INPUT DATA
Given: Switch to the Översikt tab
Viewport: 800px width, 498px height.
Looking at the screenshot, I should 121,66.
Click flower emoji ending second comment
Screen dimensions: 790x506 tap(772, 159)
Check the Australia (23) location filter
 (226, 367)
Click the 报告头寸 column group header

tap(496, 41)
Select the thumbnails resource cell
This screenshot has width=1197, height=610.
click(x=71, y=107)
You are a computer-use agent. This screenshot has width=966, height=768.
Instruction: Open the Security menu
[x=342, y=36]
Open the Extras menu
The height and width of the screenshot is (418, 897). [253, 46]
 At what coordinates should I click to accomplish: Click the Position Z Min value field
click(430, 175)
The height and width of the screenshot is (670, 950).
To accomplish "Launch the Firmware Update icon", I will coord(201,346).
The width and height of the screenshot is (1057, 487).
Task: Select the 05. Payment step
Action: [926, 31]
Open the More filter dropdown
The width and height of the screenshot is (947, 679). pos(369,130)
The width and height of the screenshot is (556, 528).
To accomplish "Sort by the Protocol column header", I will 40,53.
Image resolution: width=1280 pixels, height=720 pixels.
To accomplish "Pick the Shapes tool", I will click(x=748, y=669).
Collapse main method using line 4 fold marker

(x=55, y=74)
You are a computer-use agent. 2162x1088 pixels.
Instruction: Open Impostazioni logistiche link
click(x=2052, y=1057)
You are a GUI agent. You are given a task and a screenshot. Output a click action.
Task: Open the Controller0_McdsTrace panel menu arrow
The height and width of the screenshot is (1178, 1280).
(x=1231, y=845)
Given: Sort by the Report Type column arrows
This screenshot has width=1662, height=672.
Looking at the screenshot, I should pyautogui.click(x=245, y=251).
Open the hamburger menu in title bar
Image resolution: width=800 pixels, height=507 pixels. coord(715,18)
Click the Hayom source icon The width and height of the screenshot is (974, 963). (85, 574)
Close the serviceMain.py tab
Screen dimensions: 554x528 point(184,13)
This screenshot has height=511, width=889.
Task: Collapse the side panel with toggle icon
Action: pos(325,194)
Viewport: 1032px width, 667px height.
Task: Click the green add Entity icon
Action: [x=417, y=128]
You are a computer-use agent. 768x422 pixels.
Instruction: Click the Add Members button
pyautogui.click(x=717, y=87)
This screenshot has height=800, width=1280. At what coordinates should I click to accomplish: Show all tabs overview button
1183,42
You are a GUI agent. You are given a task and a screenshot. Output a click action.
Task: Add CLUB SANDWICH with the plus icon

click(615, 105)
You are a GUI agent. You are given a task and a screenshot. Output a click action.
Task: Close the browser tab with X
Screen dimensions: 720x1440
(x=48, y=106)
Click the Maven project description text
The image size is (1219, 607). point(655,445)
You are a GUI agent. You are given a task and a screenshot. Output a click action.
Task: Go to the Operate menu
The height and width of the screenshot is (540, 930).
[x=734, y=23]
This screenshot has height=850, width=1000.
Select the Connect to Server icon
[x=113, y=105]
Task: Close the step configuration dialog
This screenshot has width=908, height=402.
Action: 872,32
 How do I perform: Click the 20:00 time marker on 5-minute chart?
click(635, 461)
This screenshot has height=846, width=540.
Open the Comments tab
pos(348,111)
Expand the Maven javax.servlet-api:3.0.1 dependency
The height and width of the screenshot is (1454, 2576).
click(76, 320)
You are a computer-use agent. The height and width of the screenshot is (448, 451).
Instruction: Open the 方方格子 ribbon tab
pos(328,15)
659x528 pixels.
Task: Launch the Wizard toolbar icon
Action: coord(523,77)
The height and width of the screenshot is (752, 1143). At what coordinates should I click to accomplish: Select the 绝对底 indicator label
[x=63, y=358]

WORK REQUIRED
Copy the records above exactly as they appear, line for line.

TASK OUTPUT
Given: Switch to the Översikt tab
Viewport: 800px width, 498px height.
Looking at the screenshot, I should 121,66.
Click flower emoji ending second comment
Screen dimensions: 790x506 tap(772, 159)
Check the Australia (23) location filter
 (226, 367)
Click the 报告头寸 column group header

tap(496, 41)
Select the thumbnails resource cell
This screenshot has width=1197, height=610.
click(x=71, y=107)
You are a computer-use agent. This screenshot has width=966, height=768.
Instruction: Open the Security menu
[x=342, y=36]
Open the Extras menu
The height and width of the screenshot is (418, 897). [253, 46]
 At what coordinates should I click to accomplish: Click the Position Z Min value field
click(430, 175)
The height and width of the screenshot is (670, 950).
To accomplish "Launch the Firmware Update icon", I will coord(201,346).
The width and height of the screenshot is (1057, 487).
Task: Select the 05. Payment step
Action: [926, 31]
Open the More filter dropdown
The width and height of the screenshot is (947, 679). pos(369,130)
The width and height of the screenshot is (556, 528).
To accomplish "Sort by the Protocol column header", I will 40,53.
Image resolution: width=1280 pixels, height=720 pixels.
To accomplish "Pick the Shapes tool", I will click(x=748, y=669).
Collapse main method using line 4 fold marker

(x=55, y=74)
You are a computer-use agent. 2162x1088 pixels.
Instruction: Open Impostazioni logistiche link
click(x=2052, y=1057)
You are a GUI agent. You are given a task and a screenshot. Output a click action.
Task: Open the Controller0_McdsTrace panel menu arrow
The height and width of the screenshot is (1178, 1280).
(x=1231, y=845)
Given: Sort by the Report Type column arrows
This screenshot has width=1662, height=672.
Looking at the screenshot, I should pyautogui.click(x=245, y=251).
Open the hamburger menu in title bar
Image resolution: width=800 pixels, height=507 pixels. coord(715,18)
Click the Hayom source icon The width and height of the screenshot is (974, 963). (85, 574)
Close the serviceMain.py tab
Screen dimensions: 554x528 point(184,13)
This screenshot has height=511, width=889.
Task: Collapse the side panel with toggle icon
Action: pos(325,194)
Viewport: 1032px width, 667px height.
Task: Click the green add Entity icon
Action: [x=417, y=128]
You are a computer-use agent. 768x422 pixels.
Instruction: Click the Add Members button
pyautogui.click(x=717, y=87)
This screenshot has height=800, width=1280. At what coordinates should I click to accomplish: Show all tabs overview button
1183,42
You are a GUI agent. You are given a task and a screenshot. Output a click action.
Task: Add CLUB SANDWICH with the plus icon

click(615, 105)
You are a GUI agent. You are given a task and a screenshot. Output a click action.
Task: Close the browser tab with X
Screen dimensions: 720x1440
(x=48, y=106)
Click the Maven project description text
The image size is (1219, 607). point(655,445)
You are a GUI agent. You are given a task and a screenshot. Output a click action.
Task: Go to the Operate menu
The height and width of the screenshot is (540, 930).
[x=734, y=23]
This screenshot has height=850, width=1000.
Select the Connect to Server icon
[x=113, y=105]
Task: Close the step configuration dialog
This screenshot has width=908, height=402.
Action: 872,32
 How do I perform: Click the 20:00 time marker on 5-minute chart?
click(635, 461)
This screenshot has height=846, width=540.
Open the Comments tab
pos(348,111)
Expand the Maven javax.servlet-api:3.0.1 dependency
The height and width of the screenshot is (1454, 2576).
click(76, 320)
You are a computer-use agent. The height and width of the screenshot is (448, 451).
Instruction: Open the 方方格子 ribbon tab
pos(328,15)
659x528 pixels.
Task: Launch the Wizard toolbar icon
Action: coord(523,77)
The height and width of the screenshot is (752, 1143). At what coordinates should I click to accomplish: Select the 绝对底 indicator label
[x=63, y=358]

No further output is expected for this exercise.